Ladd also believes Wales can draw confidence from their path to Switzerland.
A team plagued by near-misses in trying to get to major tournaments had history against them as they faced the Republic of Ireland in the second leg of a qualification play-off at Dublin’s Aviva Stadium in December, but won 2-1 for a 3-2 aggregate victory. Encouragingly, rather than national talisman and record caps holder Jess Fishlock, now 38, dragging the team across the line, a new generation of young talents in Ffion Morgan, Hannah Cain and Carrie Jones did so instead.
“When the final whistle blew I was so… stunned,” Ladd says. “ You had to focus so much in that last 20 minutes. They were throwing everything at us, so it almost didn’t feel real until the celebrations, we’re in the changing room, the champagne and beer flying. Afterwards, we all went back to a function room at the hotel booked out for friends and family. It was constant singing. (The team’s social-media manager) Callum Ellis was doing renditions of Piano Man on his harmonica. It was the most incredible celebration.”

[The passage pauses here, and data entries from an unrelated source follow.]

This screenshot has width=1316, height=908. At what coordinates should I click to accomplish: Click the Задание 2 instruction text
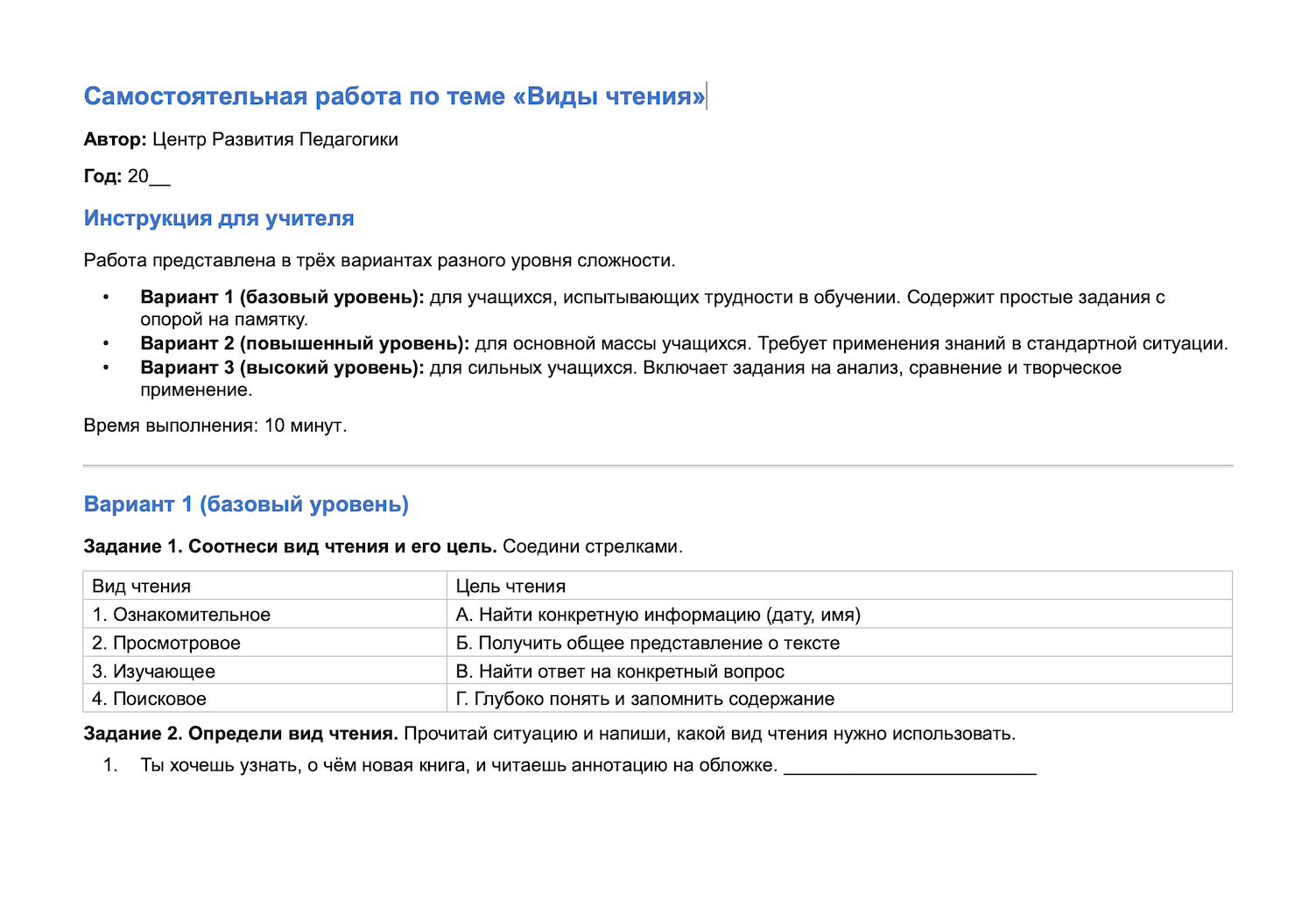tap(550, 734)
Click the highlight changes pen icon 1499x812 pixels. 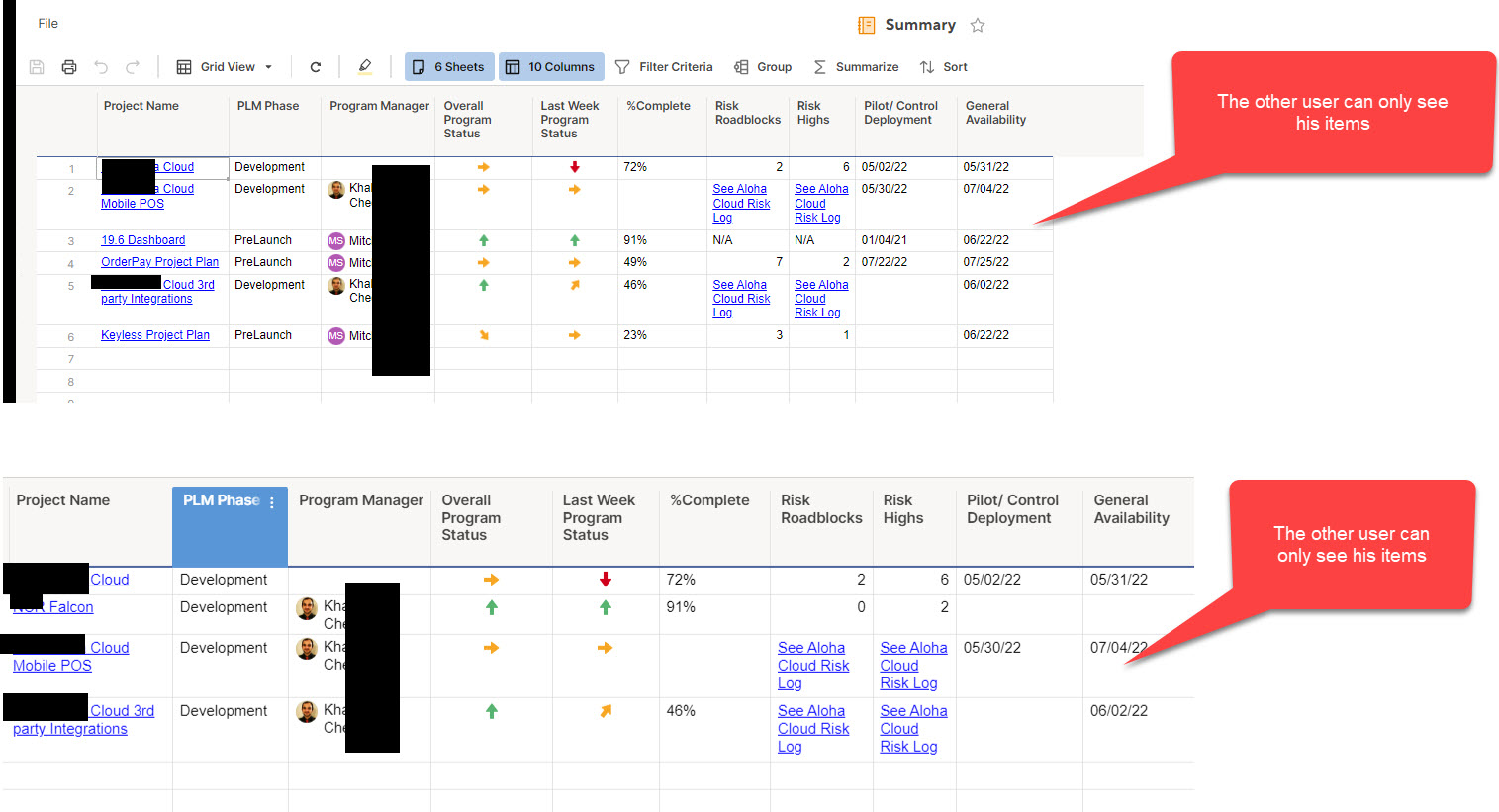coord(364,66)
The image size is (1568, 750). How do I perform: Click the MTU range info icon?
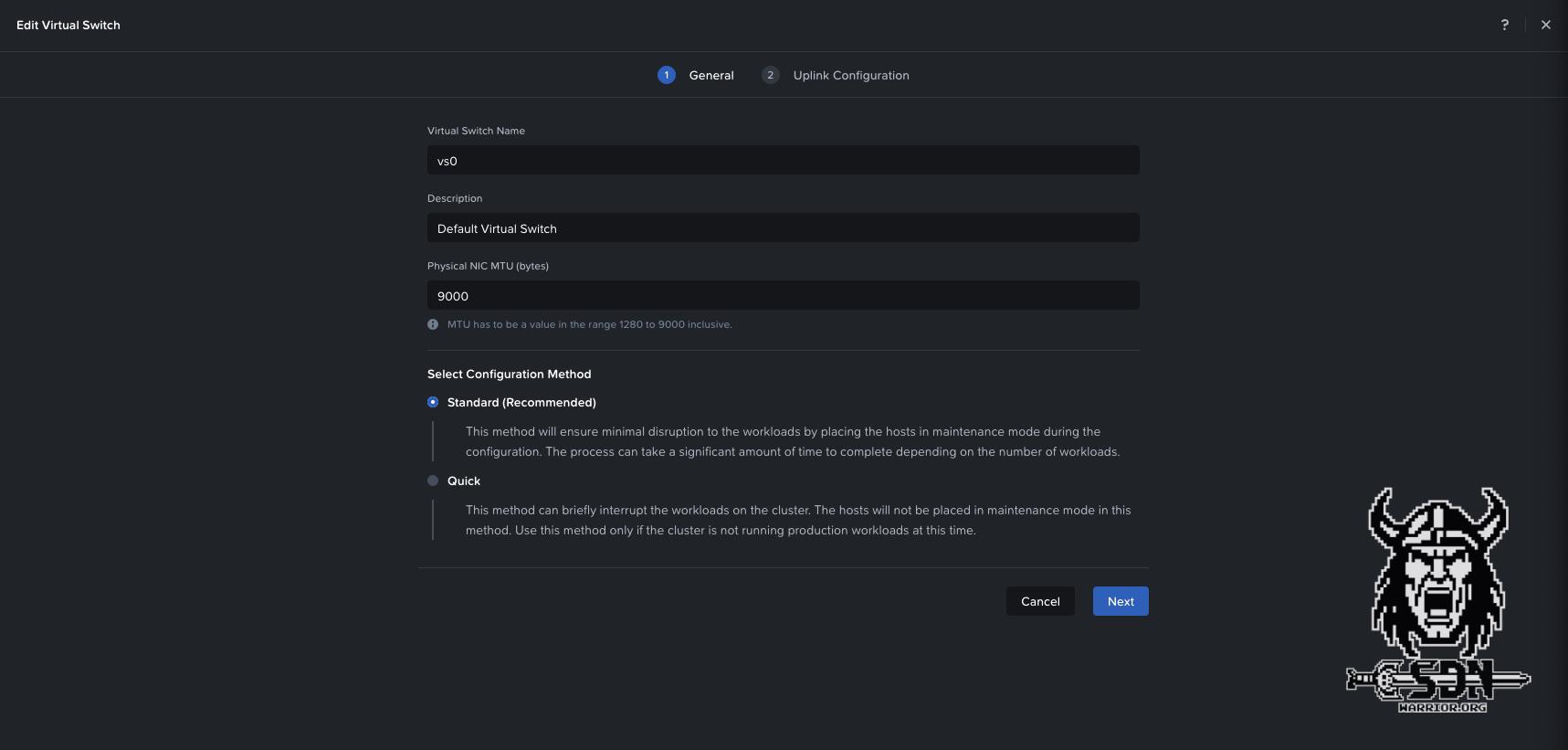[433, 324]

Their achievement warranted a proper party.
Wales’ Euros qualifying bid could have been upended early last January, three months before their campaign even started, when Grainger quit to become head coach of Norway’s women’s team. Her exit took the Welsh players and the Football Association of Wales (FAW) officials by surprise, forcing the governing body into a frantic search for a replacement.
Rhian Wilkinson’s appointment late the following month was met with excitement and trepidation.
The former Canada international’s pedigree as a player spoke for itself: 181 games for her country, two Olympic bronze medals and four World Cup tournaments. But her managerial career was far more limited — stints as an assistant coach with Canada and England, followed by one season as head coach of Portland Thorns in the National Women’s Soccer League (NWSL), with whom she won the title but then resigned after she was investigated, and cleared, over her conduct.
“In terms of timing, we built year on year with different coaches, building on those experiences of not getting over the line,” says Ladd.
“Rhian has been amazing in harnessing what we have, not trying to change loads but really using the whole squad, giving players opportunities and being methodical in preparation but not stressful. That helped us build a bit of fearlessness to say, ‘Yeah, we haven’t had any luck before so let’s go out, not in a blaze of glory, but let’s make our own luck’.”